Some farmers feel that saving back seed will help them save money. However, the risks associated with saved seed can result in higher production costs, or lower crop yields.

Several issues can arise from saved seed. Unlike certified seed, varietal and physical purity cannot be guaranteed. When seed is not grown, cleaned, and tested under the standards set forth for certified seed, mistakes can happen, and problems can arise.

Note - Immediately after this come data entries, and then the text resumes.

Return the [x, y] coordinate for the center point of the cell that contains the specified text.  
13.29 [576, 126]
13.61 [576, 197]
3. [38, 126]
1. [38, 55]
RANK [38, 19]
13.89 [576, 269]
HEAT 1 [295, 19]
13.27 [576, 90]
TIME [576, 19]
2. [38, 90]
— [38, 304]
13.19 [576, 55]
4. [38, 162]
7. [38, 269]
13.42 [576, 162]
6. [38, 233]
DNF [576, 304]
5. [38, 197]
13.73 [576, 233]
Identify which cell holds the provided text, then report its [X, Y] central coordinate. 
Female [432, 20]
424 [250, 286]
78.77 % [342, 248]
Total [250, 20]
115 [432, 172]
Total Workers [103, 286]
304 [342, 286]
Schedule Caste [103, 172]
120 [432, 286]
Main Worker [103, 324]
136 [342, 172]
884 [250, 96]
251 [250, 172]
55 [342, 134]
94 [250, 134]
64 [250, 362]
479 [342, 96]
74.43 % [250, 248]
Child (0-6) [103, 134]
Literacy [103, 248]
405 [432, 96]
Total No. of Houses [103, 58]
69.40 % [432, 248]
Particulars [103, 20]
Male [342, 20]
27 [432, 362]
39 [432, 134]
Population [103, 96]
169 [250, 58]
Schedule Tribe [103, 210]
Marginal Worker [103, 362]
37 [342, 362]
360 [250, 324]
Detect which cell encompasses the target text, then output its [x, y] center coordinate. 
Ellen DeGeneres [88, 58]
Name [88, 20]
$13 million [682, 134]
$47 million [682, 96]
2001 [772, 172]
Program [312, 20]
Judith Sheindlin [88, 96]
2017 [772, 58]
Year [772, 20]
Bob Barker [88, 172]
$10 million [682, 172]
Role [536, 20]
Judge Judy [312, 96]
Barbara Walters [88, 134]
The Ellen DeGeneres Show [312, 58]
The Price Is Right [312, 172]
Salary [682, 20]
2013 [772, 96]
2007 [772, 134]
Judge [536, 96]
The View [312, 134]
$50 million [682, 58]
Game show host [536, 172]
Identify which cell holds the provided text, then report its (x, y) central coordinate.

Seed that is not cleaned by an approved conditioner can contain weeds or other varieties. Approved conditioners are seed cleaning operations that are required by Kansas Crop Improvement to meet standards of equipment cleanliness. By not choosing an approved conditioner, growers are subjecting their seed to weed or other crop contamination, which may result in reduced yields or rejected lots.

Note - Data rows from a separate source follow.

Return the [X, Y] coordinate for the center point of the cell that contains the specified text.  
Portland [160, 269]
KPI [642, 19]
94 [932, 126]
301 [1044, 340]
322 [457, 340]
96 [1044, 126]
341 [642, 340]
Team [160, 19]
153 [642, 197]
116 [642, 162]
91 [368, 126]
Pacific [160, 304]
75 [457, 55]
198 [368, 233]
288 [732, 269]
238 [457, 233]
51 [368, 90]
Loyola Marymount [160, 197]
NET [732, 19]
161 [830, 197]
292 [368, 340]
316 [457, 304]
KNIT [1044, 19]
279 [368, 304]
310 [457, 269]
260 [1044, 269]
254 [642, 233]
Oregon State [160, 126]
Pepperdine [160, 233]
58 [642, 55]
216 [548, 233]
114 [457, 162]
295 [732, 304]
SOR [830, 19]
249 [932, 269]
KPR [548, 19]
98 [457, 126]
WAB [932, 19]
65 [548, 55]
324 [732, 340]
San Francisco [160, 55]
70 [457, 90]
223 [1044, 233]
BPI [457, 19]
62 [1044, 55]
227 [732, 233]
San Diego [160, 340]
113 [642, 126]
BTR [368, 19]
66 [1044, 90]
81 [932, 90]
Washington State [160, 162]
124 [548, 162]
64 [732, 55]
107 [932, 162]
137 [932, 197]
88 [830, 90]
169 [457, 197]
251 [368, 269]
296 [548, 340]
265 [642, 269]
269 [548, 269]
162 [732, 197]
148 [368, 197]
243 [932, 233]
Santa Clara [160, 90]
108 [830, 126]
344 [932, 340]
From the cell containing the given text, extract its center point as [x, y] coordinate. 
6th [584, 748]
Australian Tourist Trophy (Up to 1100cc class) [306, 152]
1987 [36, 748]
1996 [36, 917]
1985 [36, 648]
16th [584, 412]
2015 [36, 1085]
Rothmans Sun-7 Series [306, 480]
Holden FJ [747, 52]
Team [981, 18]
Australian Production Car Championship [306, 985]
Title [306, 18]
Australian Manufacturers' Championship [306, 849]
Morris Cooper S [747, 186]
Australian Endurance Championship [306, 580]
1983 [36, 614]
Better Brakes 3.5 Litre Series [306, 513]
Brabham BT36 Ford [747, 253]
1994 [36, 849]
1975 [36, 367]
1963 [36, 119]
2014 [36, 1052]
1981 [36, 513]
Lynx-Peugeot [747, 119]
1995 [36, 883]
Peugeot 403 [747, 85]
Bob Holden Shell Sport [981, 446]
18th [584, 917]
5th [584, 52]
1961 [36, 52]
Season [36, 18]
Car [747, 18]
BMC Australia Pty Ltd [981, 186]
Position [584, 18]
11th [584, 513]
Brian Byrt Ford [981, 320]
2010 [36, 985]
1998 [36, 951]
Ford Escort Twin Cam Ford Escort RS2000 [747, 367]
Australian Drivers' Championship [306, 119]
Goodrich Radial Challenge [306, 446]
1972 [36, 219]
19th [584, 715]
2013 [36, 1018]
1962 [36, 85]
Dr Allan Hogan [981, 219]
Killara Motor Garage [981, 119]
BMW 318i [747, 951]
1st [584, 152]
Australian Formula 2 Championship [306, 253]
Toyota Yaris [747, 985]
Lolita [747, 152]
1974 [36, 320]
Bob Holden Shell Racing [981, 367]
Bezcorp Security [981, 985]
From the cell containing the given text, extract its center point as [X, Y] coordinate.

Seed can be damaged during storage from transportation and moisture.

Improper handling of seed can cause damage to the germ which will prevent sprouting once planted. If seed is not properly dried before storage, moisture can accumulate and cause fungus to grow on the seed, or cause the wheat to heat up and damage the kernels.

Although storage is a big factor in seed viability, seed from plants that have frozen in the field before harvest can also be an issue. Although frozen wheat may seem to recover and continue to head, the kernels produced might not yield well, if at all, in the future.

All these issues can cause production costs to increase in areas such as unusable seed, increased seeding, and pesticide and herbicide application.

After harvest, a poor quality crop may reduce the value of seed at the elevator.

All certified seed, however, carries the assurance of thorough testing.

With certification, seed from every field is tested for noxious weeds, varietal uniformity, and germination; all important factors when planting a seed crop. First, fields are inspected before harvest for potential problems, and then the seed is tested after cleaning for quality. Saved seed cannot provide the same confidence as certified seed. Having saved seed tested before planting can give an important indication of what potential a crop will have once it has been planted.

Professional laboratories, like the one at Kansas Crop Improvement Association, can help growers ensure their seed has the potential to provide a successful crop. Although some basic tests can be performed at home, laboratory testing is preferred to home tests, as the technicians are properly trained to identify key issues or problems.

The KCIA laboratory can provide a broad range of tests like germination, test weight, protein, and seeds per pound to name a few. The tests required for seed certification are germination, purity, and a noxious weed examination. However, most growers testing saved seed will only request a germination test to determine viability.

As a producer the best choice is to purchase certified seed. However, if you do choose to plant saved seed, be sure to have it tested before planting to verify germination and quality. Growers are encouraged to submit samples of seed soon after harvest to determine if the seed is worth saving. The same seed should be tested again before planting to ensure no damage has occurred during storage and transportation. A $17 germination test is a small price to pay compared to the problems that could arise down the line from planting poor quality seed.